Dua jam kemudian, dia kembali ke rumah. Lengkap dengan dua bungkus pecel lontong di tangan. Di ruang tamu, dia terpaku sebentar karena melihat Gie sedang berpose yoga sambil memejamkan mata. Cewek itu hanya mengenakan sports bra putih dan celana legging ketat abu-abu. Kelihatannya Gie sudah merasa seperti di rumahnya sendiri. Sampai-sampai ia cuek saja mengenakan baju minim bahan di rumah cowok.

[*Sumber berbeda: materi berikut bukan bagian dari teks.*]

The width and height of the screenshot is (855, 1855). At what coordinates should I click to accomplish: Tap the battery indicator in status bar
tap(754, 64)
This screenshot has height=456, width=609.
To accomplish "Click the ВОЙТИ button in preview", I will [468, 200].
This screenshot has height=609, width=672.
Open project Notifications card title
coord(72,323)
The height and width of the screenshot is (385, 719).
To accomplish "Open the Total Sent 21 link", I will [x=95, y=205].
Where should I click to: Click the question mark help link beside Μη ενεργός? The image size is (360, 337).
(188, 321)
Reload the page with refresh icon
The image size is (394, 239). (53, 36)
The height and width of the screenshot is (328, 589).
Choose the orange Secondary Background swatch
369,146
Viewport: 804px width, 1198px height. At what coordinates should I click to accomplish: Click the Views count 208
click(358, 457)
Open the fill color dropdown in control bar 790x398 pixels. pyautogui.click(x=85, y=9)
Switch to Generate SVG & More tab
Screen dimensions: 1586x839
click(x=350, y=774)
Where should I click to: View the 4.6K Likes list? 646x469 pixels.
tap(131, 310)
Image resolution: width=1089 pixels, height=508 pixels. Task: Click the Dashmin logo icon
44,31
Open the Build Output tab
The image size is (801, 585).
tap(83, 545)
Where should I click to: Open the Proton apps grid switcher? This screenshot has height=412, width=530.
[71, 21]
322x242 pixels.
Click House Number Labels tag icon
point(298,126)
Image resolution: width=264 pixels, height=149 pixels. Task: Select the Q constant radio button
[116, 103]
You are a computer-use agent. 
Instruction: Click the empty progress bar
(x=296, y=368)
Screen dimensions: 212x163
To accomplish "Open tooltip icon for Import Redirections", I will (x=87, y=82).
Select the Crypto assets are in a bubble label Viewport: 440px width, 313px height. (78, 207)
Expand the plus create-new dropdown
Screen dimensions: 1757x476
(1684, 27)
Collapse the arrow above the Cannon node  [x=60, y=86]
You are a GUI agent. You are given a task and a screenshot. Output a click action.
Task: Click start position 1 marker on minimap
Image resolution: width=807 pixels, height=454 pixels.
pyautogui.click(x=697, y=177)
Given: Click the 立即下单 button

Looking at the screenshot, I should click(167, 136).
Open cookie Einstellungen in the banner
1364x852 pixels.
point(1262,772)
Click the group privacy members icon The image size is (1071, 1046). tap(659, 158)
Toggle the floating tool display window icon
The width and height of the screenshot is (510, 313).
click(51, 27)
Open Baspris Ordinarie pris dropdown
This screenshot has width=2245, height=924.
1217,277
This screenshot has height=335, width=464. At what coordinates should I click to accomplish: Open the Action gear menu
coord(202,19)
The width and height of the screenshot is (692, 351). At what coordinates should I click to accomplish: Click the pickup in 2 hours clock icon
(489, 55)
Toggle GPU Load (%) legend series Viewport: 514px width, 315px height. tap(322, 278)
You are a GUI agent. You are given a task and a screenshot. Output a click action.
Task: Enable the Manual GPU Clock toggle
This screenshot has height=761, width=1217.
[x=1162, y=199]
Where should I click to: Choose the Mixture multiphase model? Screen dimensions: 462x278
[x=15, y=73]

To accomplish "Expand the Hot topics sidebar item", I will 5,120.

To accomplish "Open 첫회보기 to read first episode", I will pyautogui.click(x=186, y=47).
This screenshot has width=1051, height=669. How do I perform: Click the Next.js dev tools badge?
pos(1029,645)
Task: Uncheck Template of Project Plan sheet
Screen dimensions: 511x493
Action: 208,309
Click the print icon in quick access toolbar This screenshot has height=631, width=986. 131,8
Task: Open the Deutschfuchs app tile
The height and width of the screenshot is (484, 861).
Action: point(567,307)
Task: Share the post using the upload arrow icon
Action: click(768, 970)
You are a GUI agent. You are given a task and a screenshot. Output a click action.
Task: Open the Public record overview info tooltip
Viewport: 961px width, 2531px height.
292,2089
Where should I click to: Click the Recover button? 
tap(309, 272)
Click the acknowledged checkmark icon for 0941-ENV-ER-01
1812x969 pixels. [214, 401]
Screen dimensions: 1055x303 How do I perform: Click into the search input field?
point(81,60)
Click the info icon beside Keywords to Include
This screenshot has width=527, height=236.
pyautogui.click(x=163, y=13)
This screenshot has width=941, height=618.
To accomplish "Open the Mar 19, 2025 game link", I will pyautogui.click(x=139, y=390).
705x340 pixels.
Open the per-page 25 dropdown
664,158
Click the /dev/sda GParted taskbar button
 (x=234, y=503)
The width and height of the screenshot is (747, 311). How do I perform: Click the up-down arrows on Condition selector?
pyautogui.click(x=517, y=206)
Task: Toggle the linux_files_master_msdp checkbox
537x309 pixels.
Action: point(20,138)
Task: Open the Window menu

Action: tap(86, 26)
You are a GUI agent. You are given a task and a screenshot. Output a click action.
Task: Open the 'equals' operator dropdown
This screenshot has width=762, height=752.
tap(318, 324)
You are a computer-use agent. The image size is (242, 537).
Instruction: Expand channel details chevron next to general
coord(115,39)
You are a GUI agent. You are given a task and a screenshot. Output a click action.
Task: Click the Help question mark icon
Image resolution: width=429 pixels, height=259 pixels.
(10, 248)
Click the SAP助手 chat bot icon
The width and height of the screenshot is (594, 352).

Galang pulih dengan cepat. Ia buru-buru menutup pintu depan sebelum ada tetangga lewat dan melihat Gie. Bisa-bisa jadi bahan gunjingan se-RT.

"Sarapan." Galang bermaksud memberi pengumuman. Ia berjalan menyeberangi ruangan menuju meja makan.

"Gie sarapan pake granola sama susu almond." Gie membuka mata lalu bangkit untuk menyusul Galang di meja makan. Awalnya Galang mengira kalau tinggi Gie tidak jauh berbeda darinya. Nyatanya tinggi asli Gie sebenarnya cuma sebatas pundak Galang jika sedang tidak pakai hak tinggi. Cewek itu memang suka pakai hak tinggi kemanapun dan kapanpun. Hanya saat di rumah saja dia baru mengganti alas kakinya dengan sandal bulu seharga belasan juta rupiah. Setara dengan gaji dua orang karyawan Galang dalam satu bulan.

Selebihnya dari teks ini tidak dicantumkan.